We have mostly conditioned a dog to drive back with direct pressure
We have mostly used sit with direct pressure sit/nick or sit/constant
We have communicated "NO" with direct pressure a response that often is a shut off command or unwanted behavior command (avoidance) 
These have occured so long in a dogs life that they become conditioned

Here's something to think about,,,if the canine brain is shut off with corrections why do they work to turn on behaviors also
sit/nick down/nick here/nick so on and so forth

OK back to indirect pressure

So when we are trying to to communicate to a dog to take an over cast off the point and continue over why do they turn back and get hung up on the point. Why will they not obey the command.?
Well first they are doing the natural thing and must be conditioned to get off the point. Suction lets call it. But how do we start the communication process?

Our direct pressure methods are not working? why ? In theory they should. 
After all They have been conditioned to it..

My observation is this: 
The dog has been trained to stay in the water,,,get out of the water,,,,hit that brush,,, ,miss that brush,,,, angle in,,,square in,cut the corner,,,,don't cut the corner,,,trained responses up the ying yang. They have been conditioned to sit with direct pressure,,turn off with direct pressure go back with direct pressure
And now when we try to use it to get off the point and over in the water direct pressure usually causes the dog to give us an undesireable response ,it can confuse the dog and causes it to repond in different ways.

So instead of confusing the dog with direct pressure in these circumstances we illimnate room for confusion.

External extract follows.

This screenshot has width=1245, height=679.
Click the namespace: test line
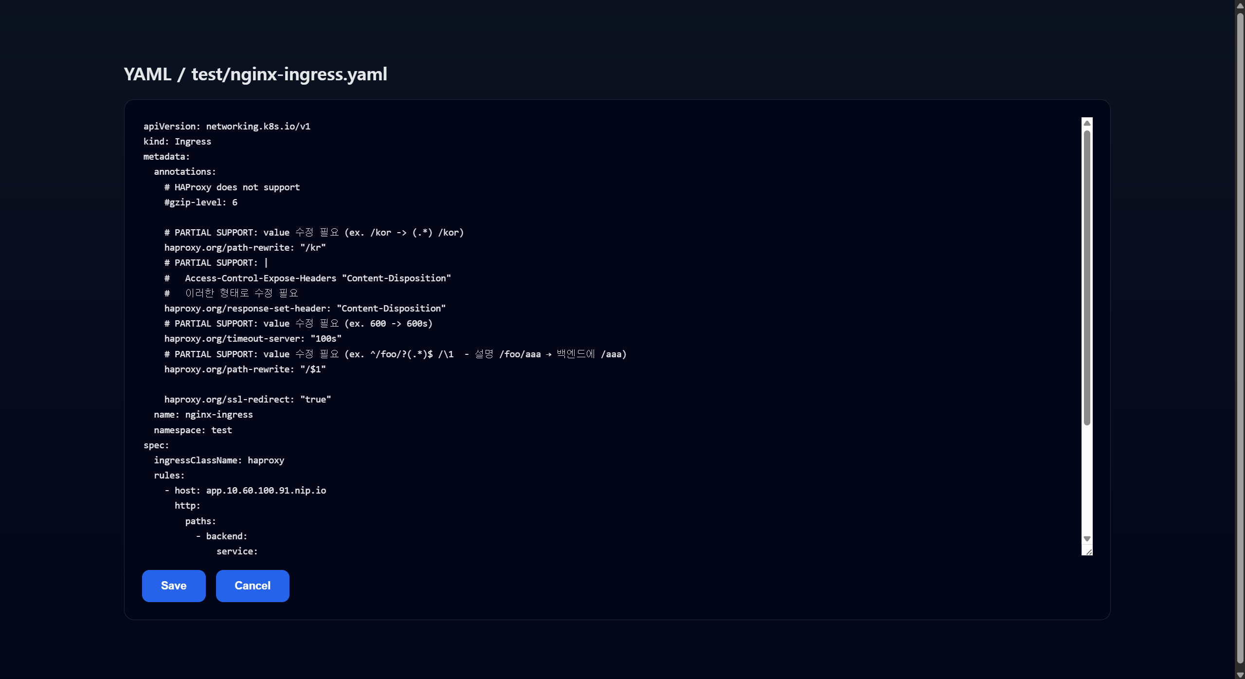(x=193, y=430)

When the dog does not cast off the point we blow the whisle (indirect) we cast and again and we get a refusal. it is a sit again. We did not get the proper cast but we did get a proper attitude toward the pressure of indirectness. Now the dog is thinking. The whisle in that context starts to becomes a "NO" because it shuts off the behavior of wanting to spin around and stay on the point. I will repeat that so people don't read over it. The NO or sit whistle in that context now is preventing the dog to spin and stay on the point. So now because dogs are contexual a meta morpisis starts to happen with our conditioned responses. The dog now is learning that being stopped with multiple whistles in that context mearly doesn't mean sit ,,but also "NO" And the dogs choices of conditioned behaviors start to broaden

Now casting becomes a communication and not merly an obedience induced command
Remember what can happen with direct force with casting
cast/nick cast/force can equal confusion ,,,there is just to much going on in the little brain of the dog. So clarifying what we want becomes more difficult.

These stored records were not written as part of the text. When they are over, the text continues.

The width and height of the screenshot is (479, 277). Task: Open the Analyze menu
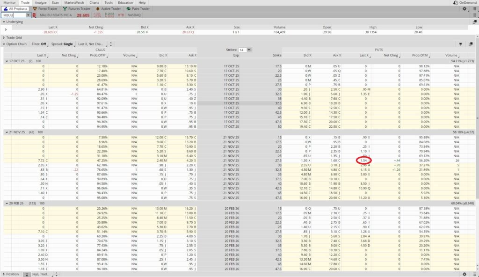click(41, 2)
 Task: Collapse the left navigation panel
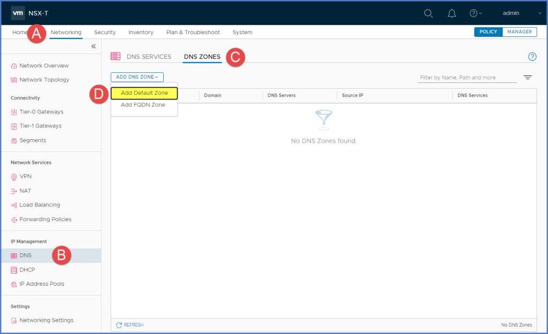pos(94,47)
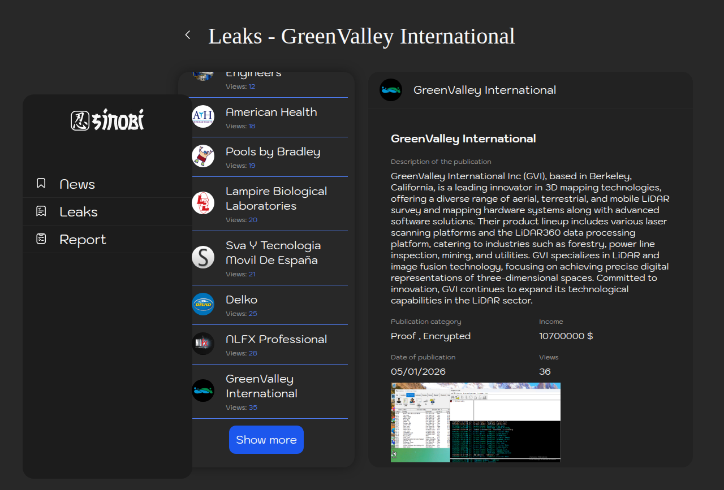Viewport: 724px width, 490px height.
Task: Open the leak proof screenshot thumbnail
Action: tap(476, 422)
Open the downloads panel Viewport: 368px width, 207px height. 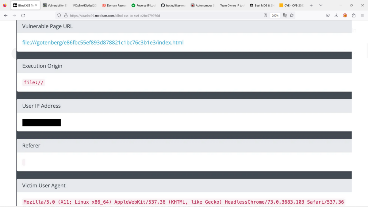point(336,15)
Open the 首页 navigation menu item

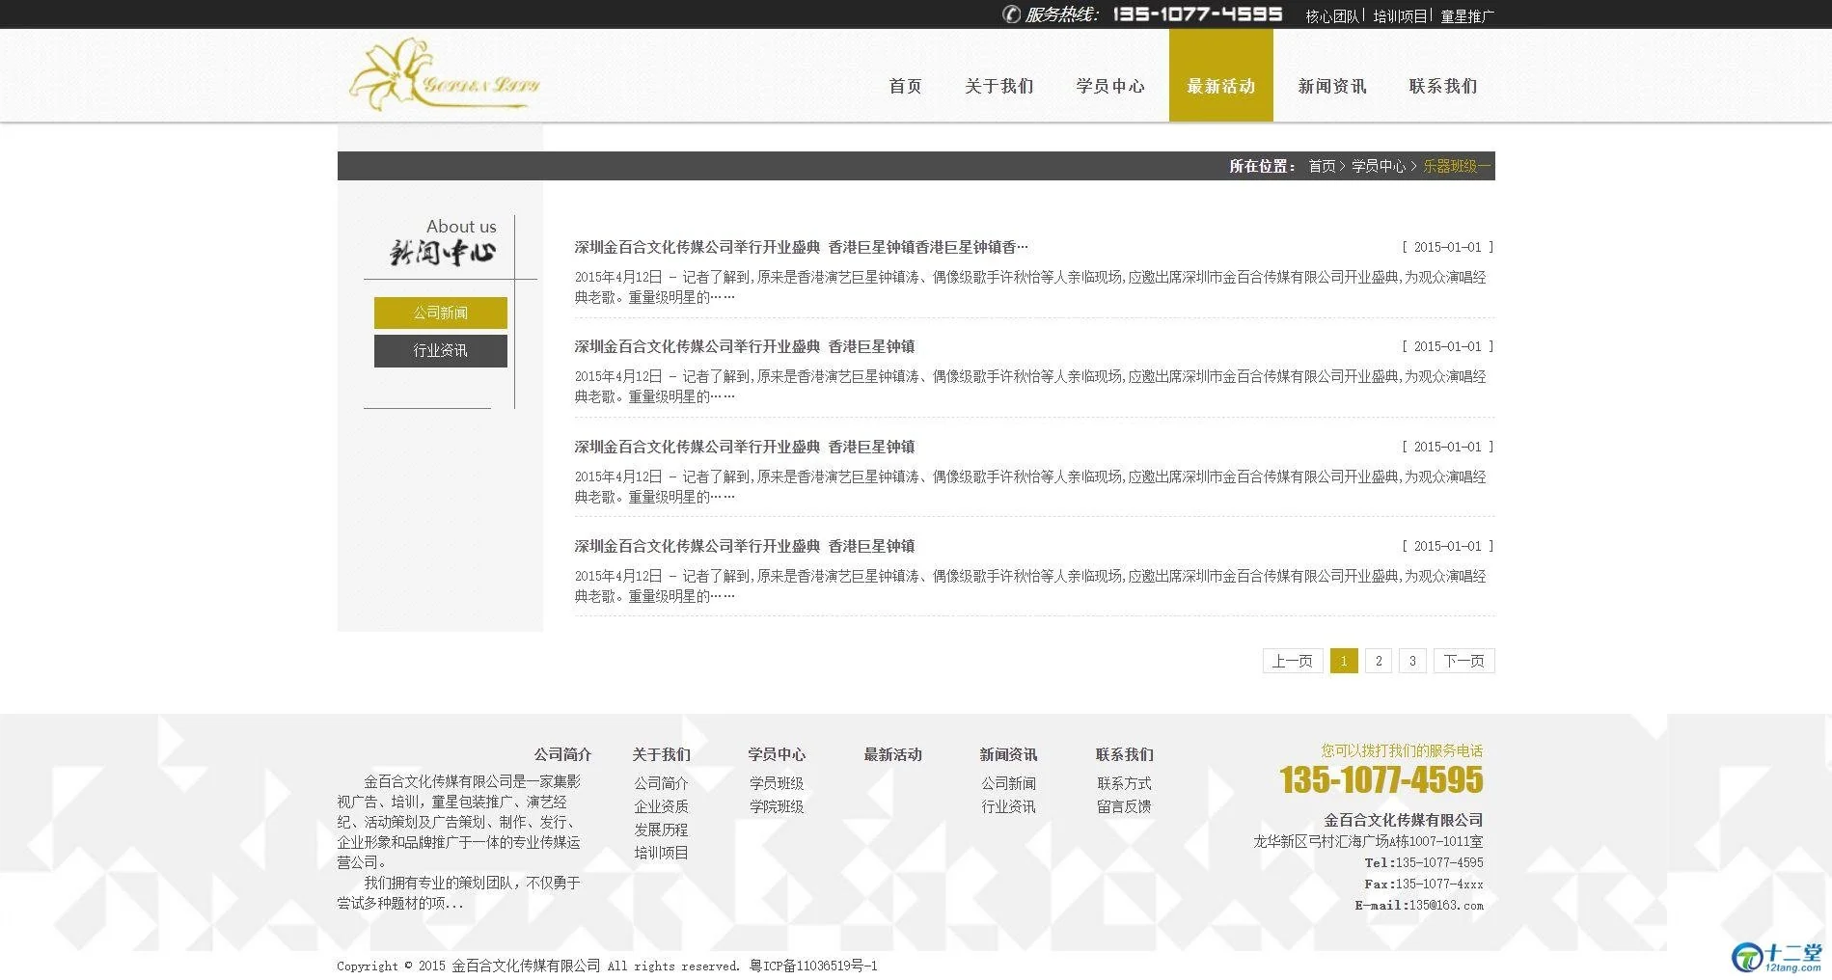coord(905,86)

Buy using the indirect force we have not only simplified but also cleared the mind of the dog so he can think. After a while a sit whistle is often all that is needed because of the conditioning. And so when we blow it the dog recognises what his job is and that is to cast off the point and in many cases the dog will carry on this behavior without a whistle . he will get up and off on his own. That now becomes his job in that context as long as he recognizes it as so. Don't forget a point doesn't look like a point to a dog when he is swimming at eye level in the water.
Because through indirect pressure and positive punishment(attrition)
we have developed a new communication skill.

OK thats a crack at it anyway John
Ill go get my bite suit chomp away
Pete


----------



## Aussie (Jan 4, 2003)

Punishment works best when followed by a behaviour that is acceptable and reinforced. Dogs feel relief as well. 

Two poor/incorrect responses create bad habits - back to further education. Three incorrect responses/ nagging - ask a training partner to kick you HARD!!! 

KISS Aussie.


----------



## Buzz (Apr 27, 2005)

Aussie said:


> Three incorrect responses/ nagging - ask a training partner to kick you HARD!!!
> 
> KISS Aussie.


You have to ask? ;-)


----------



## john fallon (Jun 20, 2003)

OK Pete, let me see if I understand.



> So instead of confusing the dog with direct pressure in these circumstances we eliminate room for confusion.
> 
> When the dog does not cast off the point we blow the (sit/no)whistle (indirect) we cast and again and we get a refusal. it is a sit again. We did not get the proper cast but we did get a proper attitude toward the pressure of indirectness. Now the dog is thinking. The whistle in that context starts to becomes a "NO" because it shuts off the behavior of wanting to spin around and stay on the point. I will repeat that so people don't read over it. The NO or sit whistle in that context now is preventing the dog to spin and stay on the point. So now because dogs are contextual a metamorphosis starts to happen with our conditioned responses. The dog now is learning that being stopped with multiple whistles in that context mealy doesn't mean sit ,,but also "NO" And the dogs choices of conditioned behaviors start to broaden
> 
> Now casting becomes a communication and not merely an obedience induced command


You are saying that the sit/no, whistle in that context, becomes indirect pressure ??????????
This of course would have been taught on land to minimise a possible water attitude problem. *Am I understanding you so far.*

Could not one then add a nick(as in whistle sit nick).. so the (sit/no) whistle would then, absent the nick in a trial (also?)become a Secondary Reinforcement.?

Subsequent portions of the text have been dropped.